#### [Texte proposé]
··········

Introduction au syndrome du côlon irritable (SCI)
Le syndrome du côlon irritable (SCI) ou syndrome de l'intestin irritable (SII) est un trouble gastro-intestinal fonctionnel répandu et souvent débilitant, qui affecte un grand nombre de personnes dans le monde. En dépit de sa fréquence (10-15 %), des coûts de santé importants (jusqu'à €1600) et de son impact substantiel sur la qualité de vie, la compréhension de l'étiologie du SII a toujours été limitée. Cependant, des avancées récentes ont mis en lumière le rôle crucial des facteurs microbiens dans la physiopathologie du SII, suscitant un intérêt croissant pour l'exploration du microbiome, d'autant plus que les traitements actuels ne s'avèrent pas toujours efficaces, ce qui met en évidence un besoin non satisfait.
L'évolution de la compréhension du SII
Classiquement, le SII était considéré comme une forme prototype de dysfonctionnement de l'axe intestin-cerveau. Une mauvaise communication entre les signaux neuroendocriniens et les nerfs effecteurs (nerfs faisant partie du système nerveux qui transmettent les signaux du système nerveux central (le cerveau et la moelle épinière) à diverses parties du corps afin de susciter une réponse) dans le tractus gastro-intestinal, causée par des facteurs de stress psychosociaux, était censée entraîner une hypersensibilité viscérale et une altération de la motilité (les mouvements du système digestif, en particulier les contractions des muscles du tractus gastro-intestinal (GI)). Toutefois, ce modèle est aujourd'hui considéré comme trop réducteur. De nouvelles données suggèrent l'implication d'autres facteurs, notamment l'exposition à des stimuli environnementaux tels que l'alimentation, les infections, les traitements antibiotiques et d'autres événements psychosociaux. Ces facteurs, combinés à des prédispositions génétiques et à des changements épigénétiques, peuvent entraîner des modifications de la fonction de la barrière épithéliale de l'intestin, provoquant une perméabilité accrue, un passage excessif d'antigènes et de toxines, et l'activation de réponses immunitaires et neuroendocriniennes intestinales et cérébrales.

··········

#### [Travail demandé]
1 – Recopiez le texte sur le syndrome du côlon irritable de « Introduction au syndrome » jusqu'à « besoin non satisfait. ».
2 – Traduisez en anglais cette phrase du texte sur le syndrome du côlon irritable : « Classiquement, le SII était considéré comme une forme prototype de dysfonctionnement de l'axe intestin-cerveau. »
3 – Quels stimuli environnementaux le texte sur le syndrome du côlon irritable cite-t-il en exemple ? Donnez-les tous.

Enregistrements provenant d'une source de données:
··········

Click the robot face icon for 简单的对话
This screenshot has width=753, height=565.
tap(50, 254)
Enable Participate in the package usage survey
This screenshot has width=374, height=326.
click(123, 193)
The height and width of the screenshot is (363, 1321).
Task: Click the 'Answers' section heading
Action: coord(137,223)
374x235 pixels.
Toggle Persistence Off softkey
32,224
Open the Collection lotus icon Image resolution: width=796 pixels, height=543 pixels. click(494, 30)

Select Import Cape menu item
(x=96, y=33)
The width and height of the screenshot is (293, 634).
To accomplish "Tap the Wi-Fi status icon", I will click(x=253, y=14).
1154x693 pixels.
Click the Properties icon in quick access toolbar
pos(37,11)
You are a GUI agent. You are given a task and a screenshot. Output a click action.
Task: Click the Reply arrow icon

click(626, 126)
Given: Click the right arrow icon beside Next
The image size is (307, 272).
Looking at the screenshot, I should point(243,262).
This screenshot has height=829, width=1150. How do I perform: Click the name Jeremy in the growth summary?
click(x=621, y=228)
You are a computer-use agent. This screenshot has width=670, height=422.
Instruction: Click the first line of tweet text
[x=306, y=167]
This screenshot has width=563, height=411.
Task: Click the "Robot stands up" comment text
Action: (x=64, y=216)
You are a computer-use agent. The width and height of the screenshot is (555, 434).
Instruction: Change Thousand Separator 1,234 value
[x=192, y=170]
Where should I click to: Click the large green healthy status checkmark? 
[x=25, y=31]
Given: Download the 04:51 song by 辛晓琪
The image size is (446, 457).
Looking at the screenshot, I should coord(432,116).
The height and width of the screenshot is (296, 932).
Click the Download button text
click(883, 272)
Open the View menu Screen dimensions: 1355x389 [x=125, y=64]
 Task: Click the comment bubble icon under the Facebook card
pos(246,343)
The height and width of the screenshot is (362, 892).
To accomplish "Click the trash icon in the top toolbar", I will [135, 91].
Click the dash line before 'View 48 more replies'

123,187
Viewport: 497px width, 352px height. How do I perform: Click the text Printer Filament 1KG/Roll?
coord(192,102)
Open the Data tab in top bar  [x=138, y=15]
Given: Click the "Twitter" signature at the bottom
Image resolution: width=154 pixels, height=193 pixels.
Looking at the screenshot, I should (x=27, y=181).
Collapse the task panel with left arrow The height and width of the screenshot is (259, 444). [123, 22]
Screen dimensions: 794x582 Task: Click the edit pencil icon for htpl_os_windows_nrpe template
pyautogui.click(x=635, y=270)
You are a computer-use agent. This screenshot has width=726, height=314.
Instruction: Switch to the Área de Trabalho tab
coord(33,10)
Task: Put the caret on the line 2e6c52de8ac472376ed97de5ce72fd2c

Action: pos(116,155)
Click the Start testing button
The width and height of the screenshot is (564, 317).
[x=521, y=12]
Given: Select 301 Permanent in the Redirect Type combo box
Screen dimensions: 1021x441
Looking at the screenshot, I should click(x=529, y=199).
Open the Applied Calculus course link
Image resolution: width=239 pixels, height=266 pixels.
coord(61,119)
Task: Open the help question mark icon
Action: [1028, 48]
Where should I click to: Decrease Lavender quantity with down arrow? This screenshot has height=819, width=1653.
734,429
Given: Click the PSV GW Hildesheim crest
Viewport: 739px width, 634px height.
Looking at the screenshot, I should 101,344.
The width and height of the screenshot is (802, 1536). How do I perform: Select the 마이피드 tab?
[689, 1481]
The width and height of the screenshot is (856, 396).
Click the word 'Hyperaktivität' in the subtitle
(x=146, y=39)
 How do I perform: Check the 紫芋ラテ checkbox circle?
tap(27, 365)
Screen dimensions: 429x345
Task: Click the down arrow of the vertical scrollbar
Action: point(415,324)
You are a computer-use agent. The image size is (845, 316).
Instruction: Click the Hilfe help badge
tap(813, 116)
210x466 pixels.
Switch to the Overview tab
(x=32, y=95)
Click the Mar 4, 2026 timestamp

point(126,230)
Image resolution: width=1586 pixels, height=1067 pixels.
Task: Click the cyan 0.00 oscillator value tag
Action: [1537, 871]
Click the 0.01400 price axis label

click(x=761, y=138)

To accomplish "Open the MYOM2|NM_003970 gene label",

··········

#### [Corrigé]
1 –
Introduction au syndrome du côlon irritable (SCI)
Le syndrome du côlon irritable (SCI) ou syndrome de l'intestin irritable (SII) est un trouble gastro-intestinal fonctionnel répandu et souvent débilitant, qui affecte un grand nombre de personnes dans le monde. En dépit de sa fréquence (10-15 %), des coûts de santé importants (jusqu'à €1600) et de son impact substantiel sur la qualité de vie, la compréhension de l'étiologie du SII a toujours été limitée. Cependant, des avancées récentes ont mis en lumière le rôle crucial des facteurs microbiens dans la physiopathologie du SII, suscitant un intérêt croissant pour l'exploration du microbiome, d'autant plus que les traitements actuels ne s'avèrent pas toujours efficaces, ce qui met en évidence un besoin non satisfait.

2 – Traditionally, IBS was regarded as a prototypical form of gut-brain axis dysfunction.

3 –
- l'alimentation
- les infections
- les traitements antibiotiques
- d'autres événements psychosociaux